Comme elle proteste. Pête-Dur lui administre un bon coup de gourdin sur les fesses et ordonne qu’on l’attache à son lit. On le fit…

Sa misère ne devait durer que trois jours, au surplus, car le quatrième on se trouva en vue de l’îlot Saint-Gardinien où le Saint-Elme s’échoua et fut démoli par une tempête. Il ne resta, de la bande de pirates, que trois membres. Pissacier avait été oubliée sur son lit et coula avec le bateau.

Revenons à Adussias. Avec le mousse elle sut si bien, le jour venu, se diriger à la voile qu’avant d’avoir épuisé son eau et ses vivres, elle touchait l’île de Celtigo da Ponte la plus basse des Antilles.

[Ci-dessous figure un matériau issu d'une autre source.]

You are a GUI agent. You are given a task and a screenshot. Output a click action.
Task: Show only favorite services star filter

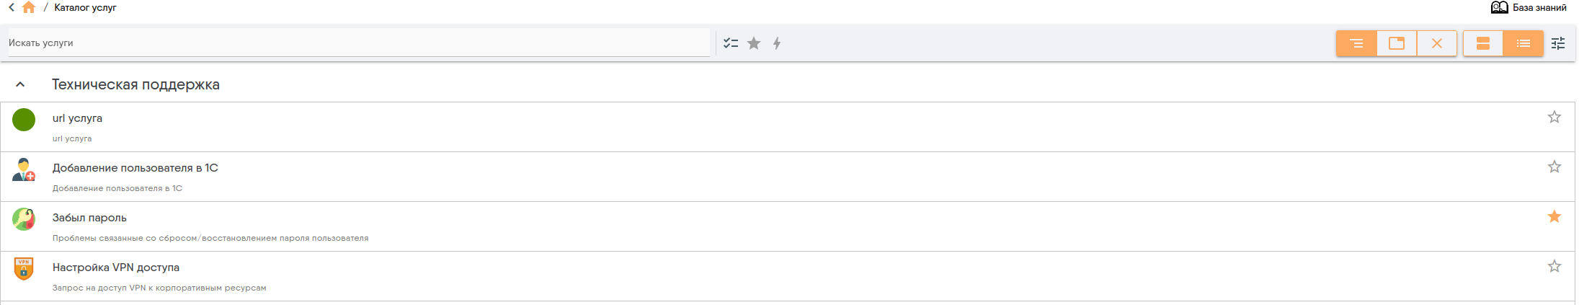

Là, elle sut utilement complaire, surtout par son ardeur insatiable et ses connaissances galantes, à la population nègre du cru. Pour ce, on la nomma grande prêtresse du dieu de ce pays qui est le Grand Urubu.

Elle dut, il est vrai, laisser manger le pauvre mousse, car ces nègres étaient anthropophages.

Un an passa. Des navires pirates vinrent visiter l’île et Adussias put goûter du gigot de Cul-d’Escale, surpris, cuit et dévoré avec plusieurs de ses compagnons.

Mais deux années après ces événements, trois frégates battant pavillon français arrivèrent dans l’île et firent un affreux massacre des cannibales.

C’est alors qu’Adussias se fit connaître et affirma pouvoir fournir de grands trésors si on la laissait gouverner Celtigo.

Après délibération on y consentit. Adussias reçut, l’année suivante, une Commission du Roi de France. C’est à elle que sont dues les magnifiques plantations qui ornent l’île et font sa fortune.

Dix années plus tard, elle revint à Marseille près de sa patrie et son titre de Gouverneur lui valut l’estime publique.

Elle eut la Croix de Saint-Louis qui l’honora et vécut bourgeoisement, dès lors, sans que personne soupçonnât ses anciennes mœurs. On savait seulement qu’elle aimait beaucoup les petits garçons. Mais la chose n’est pas si rare. Elle est immorale, c’est entendu, d’une femme médiocre et sans gloire. Toutefois, elle devient méritoire et propre à confirmer les bons sentiments de l’estime sociale, lorsque c’est simplement le goût d’une femme glorieuse et dont la vie accidentée racheta bien des petits accidents de volupté.